A reader emailed me a fun question from a physics exam he took, along these lines:

A car driver going at some speed v suddenly finds a wide wall at a distance r. Should he apply brakes or turn the car in a circle of radius r to avoid hitting the wall?

My first thought was that surely the question wasn’t doable without more information, but it turns out that we do have enough to give a straightforward answer. Let’s take the “turns in a circle” and “slams on brakes” scenarios one at a time.

#### Turns in a circle:

Velocity is a vector whose magnitude is the speed and whose direction is the direction of travel. If you turn, your speed remains the same but your direction of travel changes. So the velocity is changing even if the speed isn’t. A changing velocity is by definition an acceleration, and one of the key equations of first semester physics is the acceleration required to produce uniform circular motion. It turns out to be a function of the speed and the radius of the circle:

$latex \displaystyle a = \frac{v^2}{r} &s=1$

Since we don’t have any numbers to plug in or really anywhere else to go with this, we’re done with this part. The required acceleration to avoid the wall is equal to the square of the speed divided by the radius of the circle, which is just the initial distance to the wall.

#### Slams on brakes:

This one is a little more involved. The direction of the velocity is not changing, but the speed is. Another of the key equations of freshman physics is the formula for position in uniformly accelerated motion. It’s:

$latex \displaystyle x = \frac{1}{2}a t^2 + v_0 t + x_0 &s=1$

where *a* is the acceleration, *v0* is the initial velocity, *x0* is the initial position, and *t* is the elapsed time.

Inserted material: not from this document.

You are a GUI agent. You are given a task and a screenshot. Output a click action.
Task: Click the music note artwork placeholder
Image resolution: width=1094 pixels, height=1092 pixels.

In this case we’d like to solve for a at the point where x = r (we define our coordinates such that x0 = 0). But we don’t know how much time has elapsed by the time the car reaches the wall, so we need the formula for velocity in uniformly accelerated motion, which we might write from memory or find by differentiating the position equation if we know calculus:

$latex \displaystyle v = at + v_0 &s=1$

Now I’ll start subscripting the letter f on the specific time when the car reaches the wall. We know that we’ve come to a stop at at that time, so we have:

$latex \displaystyle 0 = at_f + v_0 &s=1$

Which means

$latex \displaystyle t_f = -\frac{v_0}{a} &s=1$

Don’t worry about the negative sign. *a* is itself negative (we’re decelerating), so *tf* will be positive as well. Now that we know how much time has elapsed when the motion is complete, we can plug that into our position formula:

$latex \displaystyle r = \frac{1}{2}a(-\frac{v_0}{a})^2 + v_0 (-\frac{v_0}{a}) &s=1$

Remembering that at the wall, *x* = *r* and that we defined *x0* = 0. You can do the algebra to solve for *a*, and you’ll find that

$latex \displaystyle a = -\frac{v_{0}^{2}}{2r} &s=1$

Which is (ignoring the minus sign that just tells us which way the acceleration is pointed) just half the acceleration we found for the turning scenario. So purely from a standpoint of the acceleration car tires can produce, braking works better than swerving.

After writing this post, I came across a ScienceBlogs post on Dot Physics a few years ago on the same subject. He approaches the problem in a different way, and I think it’s well worth reading both solution methods.